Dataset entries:
════════════════════

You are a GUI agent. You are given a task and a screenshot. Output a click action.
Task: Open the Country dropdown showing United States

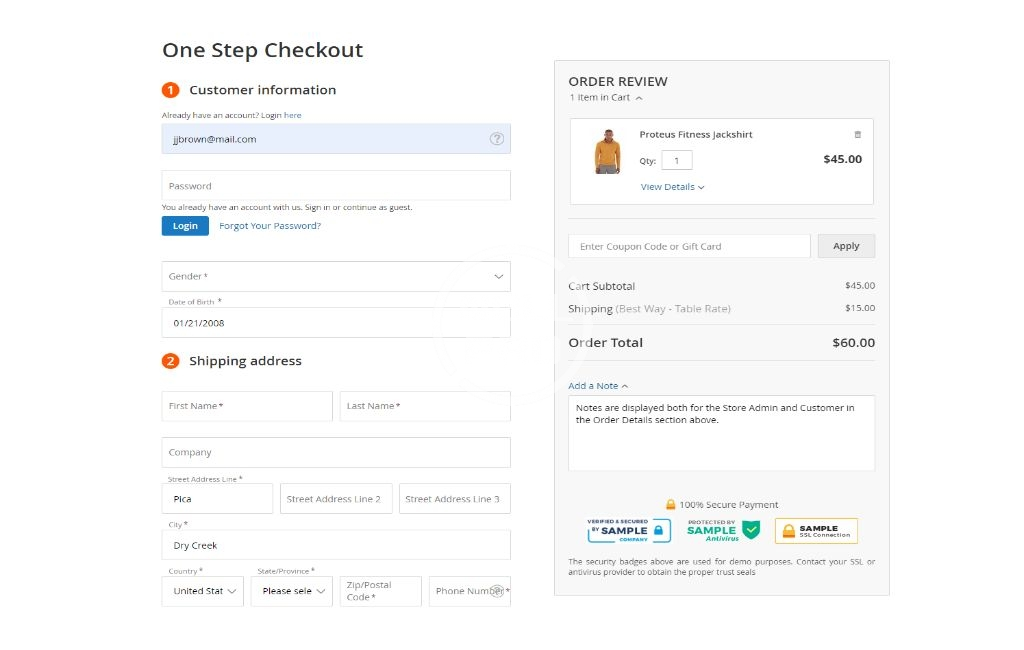pos(203,591)
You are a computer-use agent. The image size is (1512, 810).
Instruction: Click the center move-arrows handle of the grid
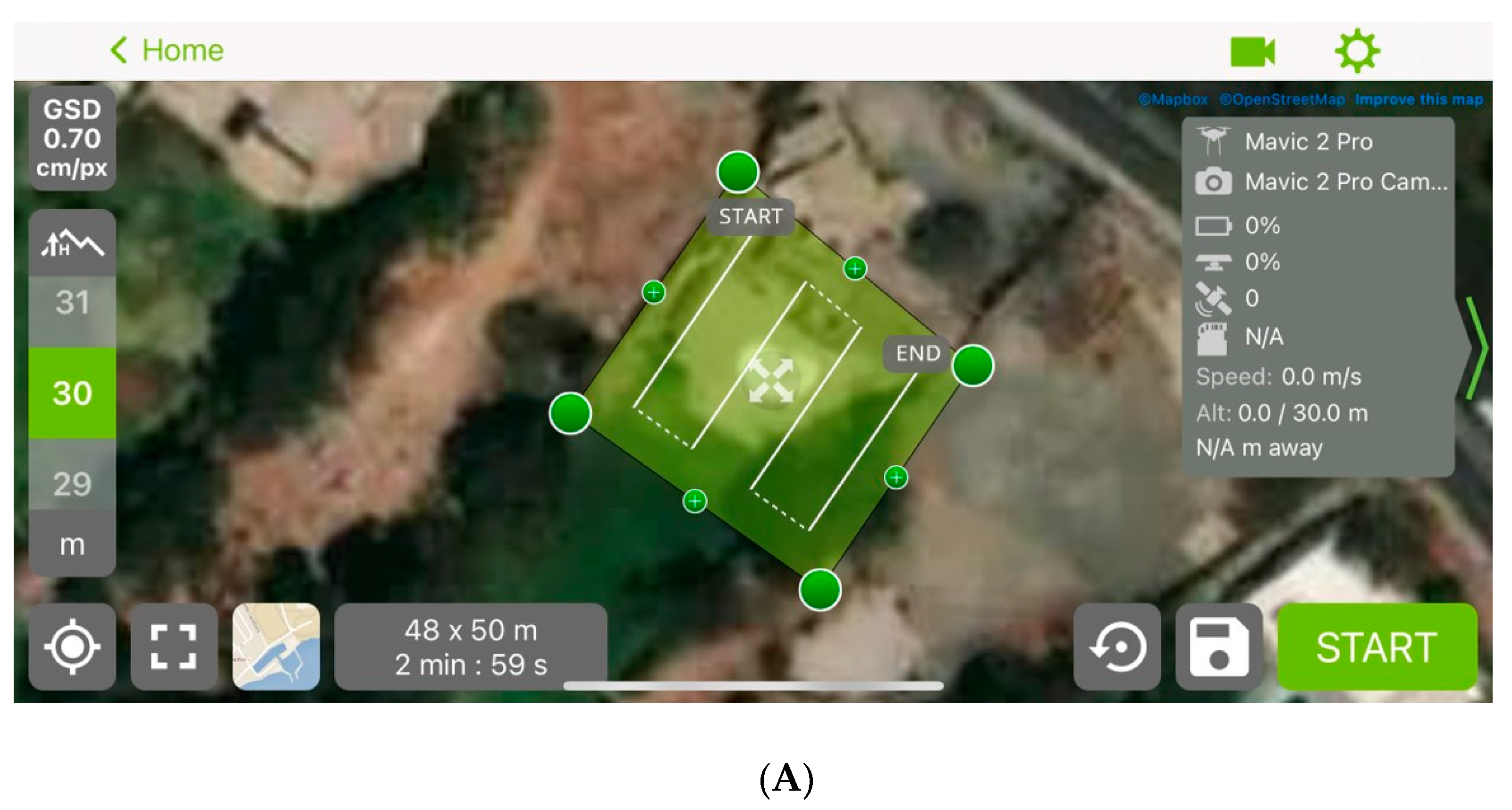(771, 381)
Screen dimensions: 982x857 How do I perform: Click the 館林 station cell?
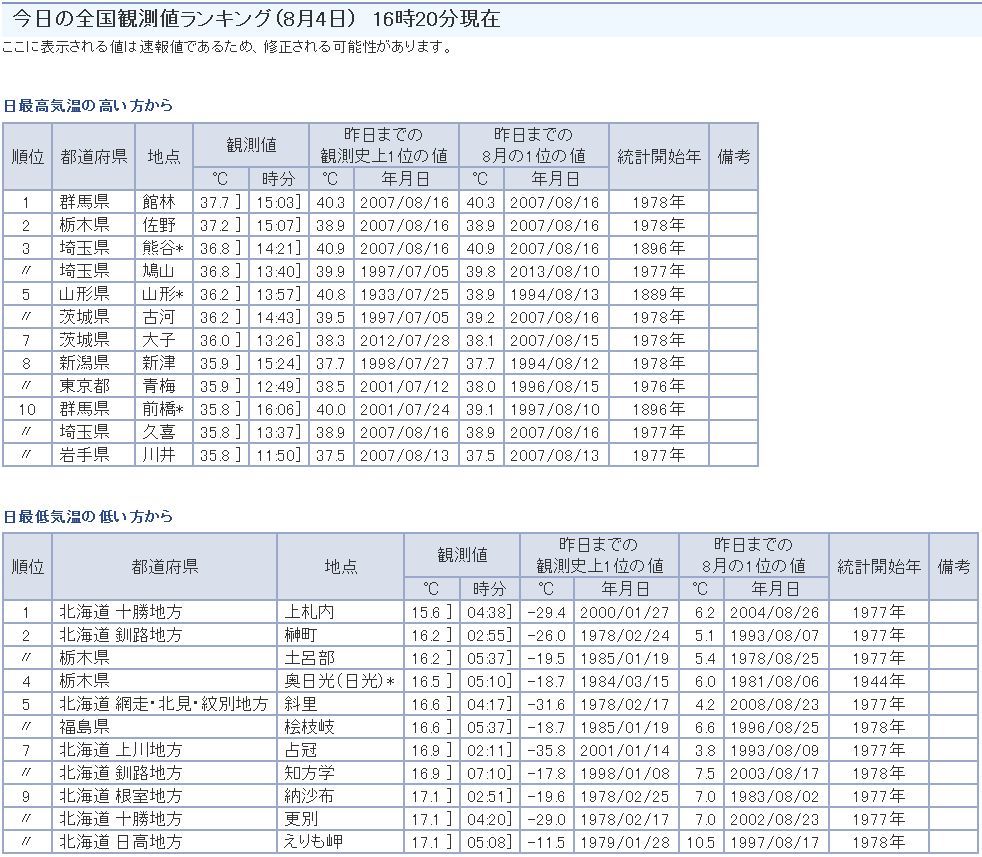[158, 202]
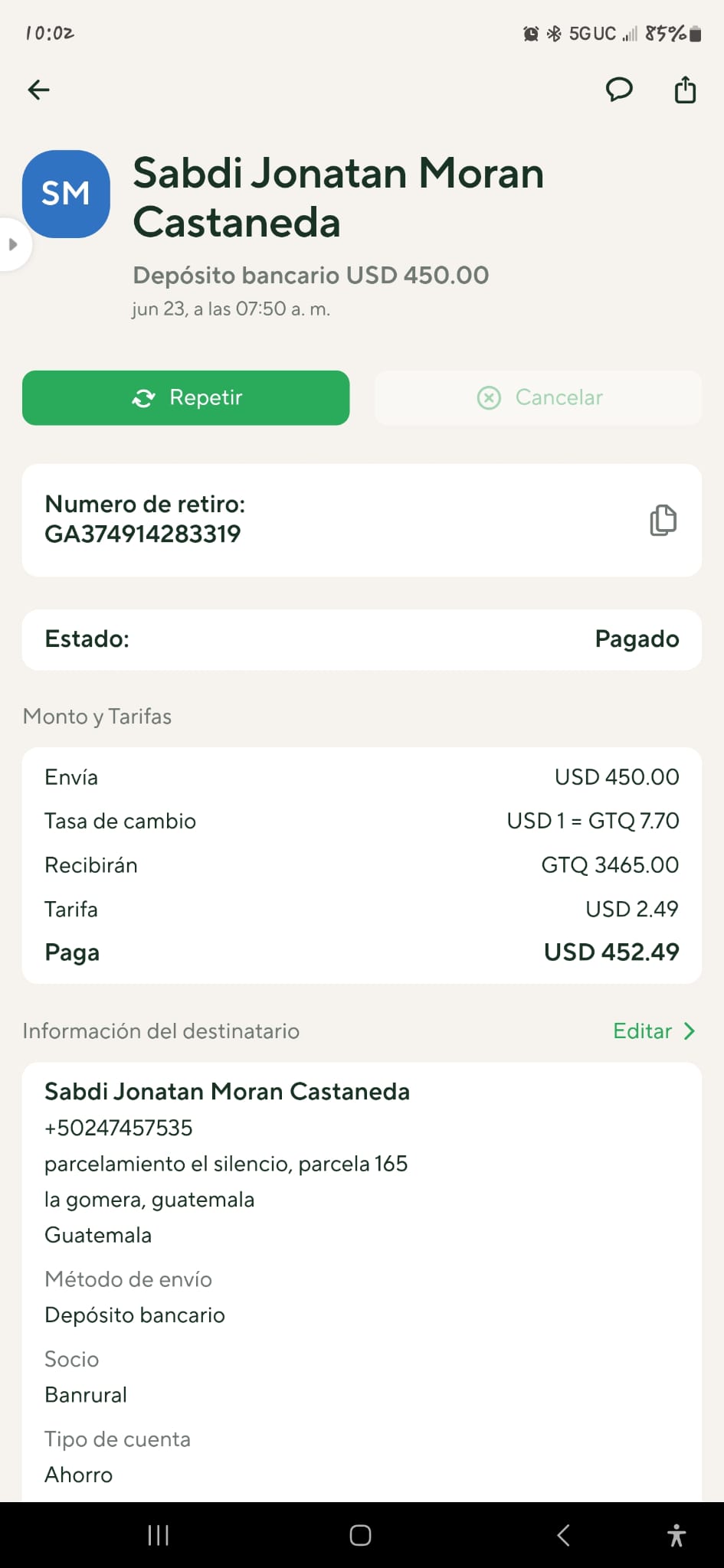Tap the Android recent apps icon

point(158,1535)
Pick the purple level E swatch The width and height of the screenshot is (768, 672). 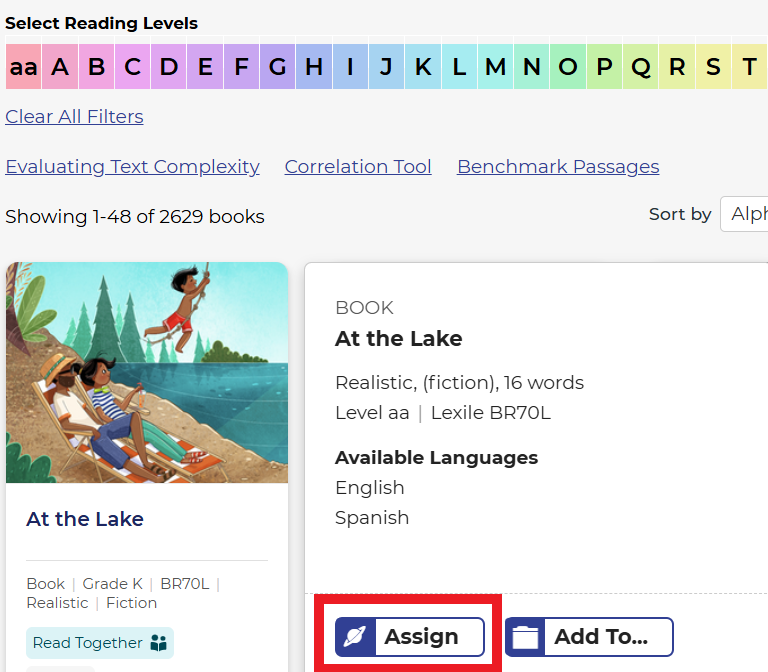tap(205, 67)

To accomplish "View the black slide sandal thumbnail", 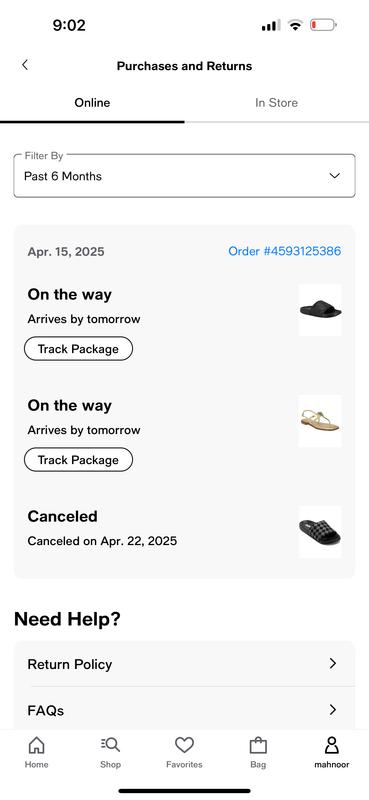I will click(320, 310).

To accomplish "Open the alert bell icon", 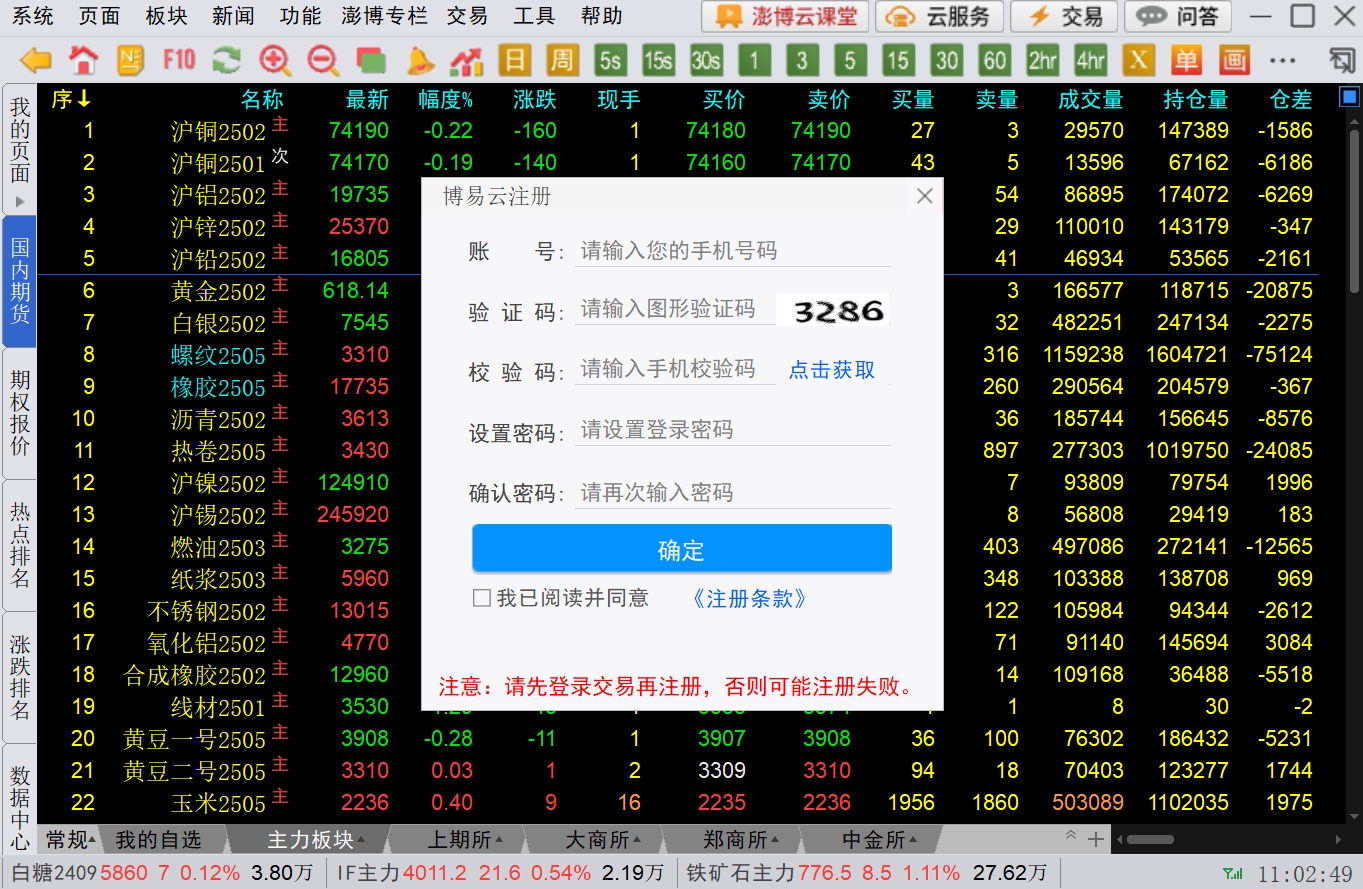I will tap(419, 61).
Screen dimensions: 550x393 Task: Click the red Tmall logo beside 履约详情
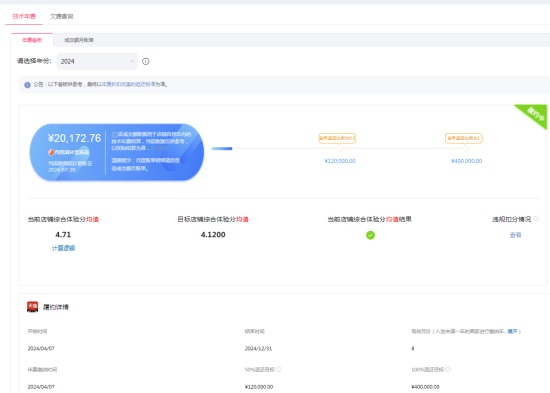[x=33, y=307]
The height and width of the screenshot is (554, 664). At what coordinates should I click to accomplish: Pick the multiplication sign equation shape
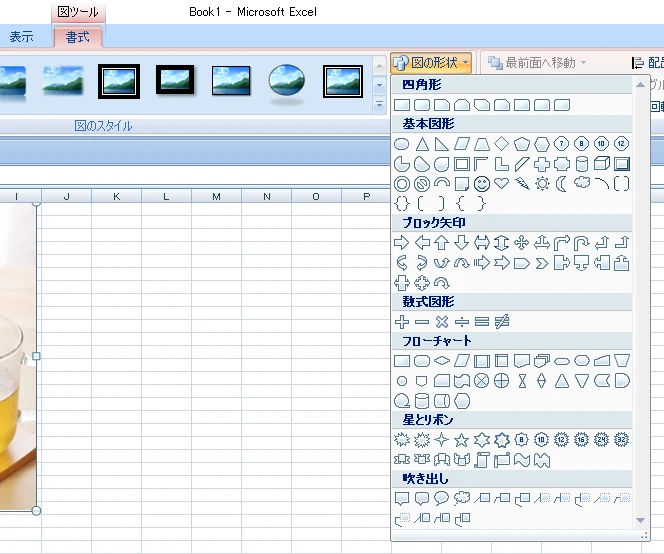(442, 322)
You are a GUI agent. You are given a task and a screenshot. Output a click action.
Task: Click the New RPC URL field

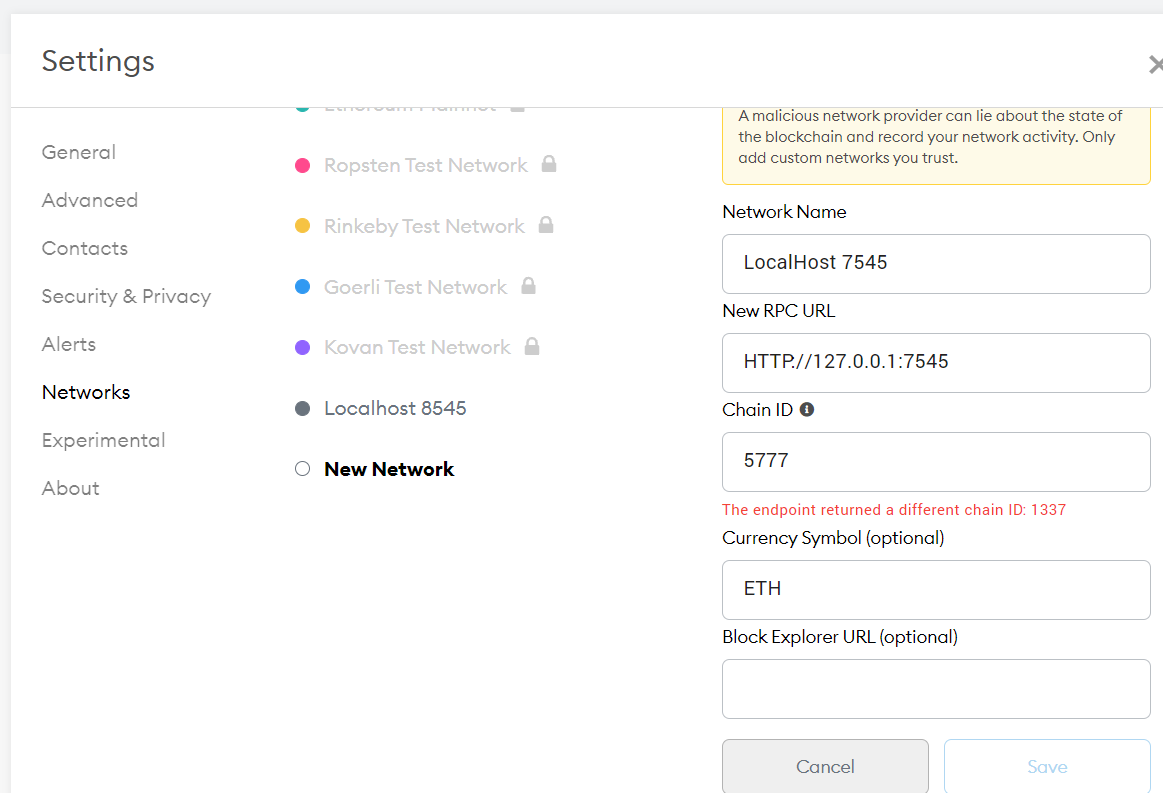[x=936, y=363]
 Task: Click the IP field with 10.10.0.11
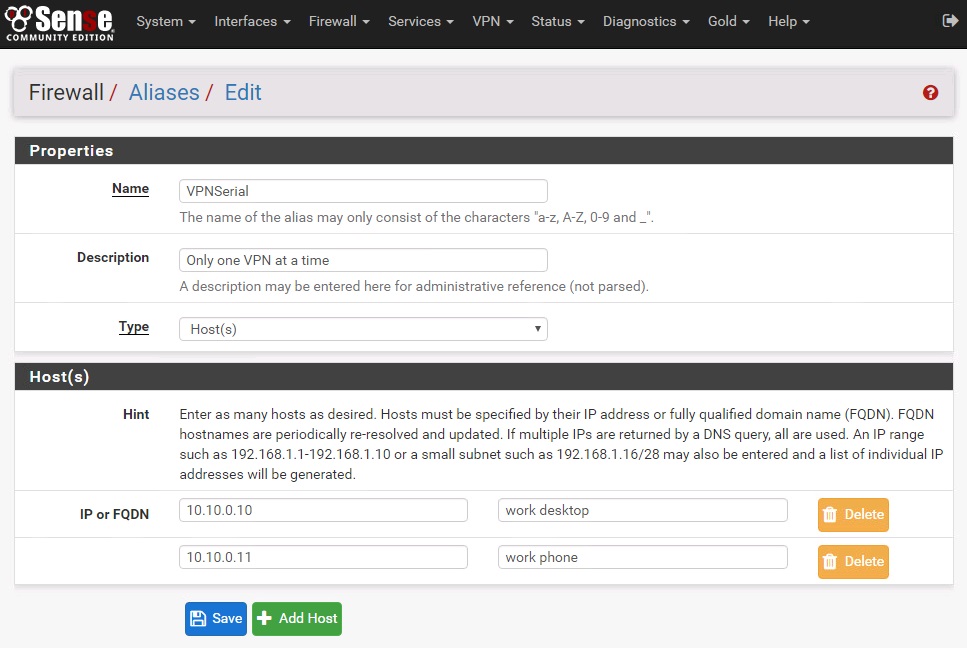coord(323,557)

════════════════════

▶ _Instructions for the task_:
Exactly the lines from the one with "Screen dimensions: 550x393" through the end of the records are to be repeated, both ends included, and pictures are to be omitted.

▶ _Solution for this problem_:
Screen dimensions: 550x393 Task: Click the red Tmall logo beside 履约详情
[x=33, y=307]
The height and width of the screenshot is (554, 664). At what coordinates should I click to accomplish: Pick the multiplication sign equation shape
(442, 322)
You are a GUI agent. You are given a task and a screenshot. Output a click action.
Task: Click the New RPC URL field

[x=936, y=363]
 Task: Click the IP field with 10.10.0.11
coord(323,557)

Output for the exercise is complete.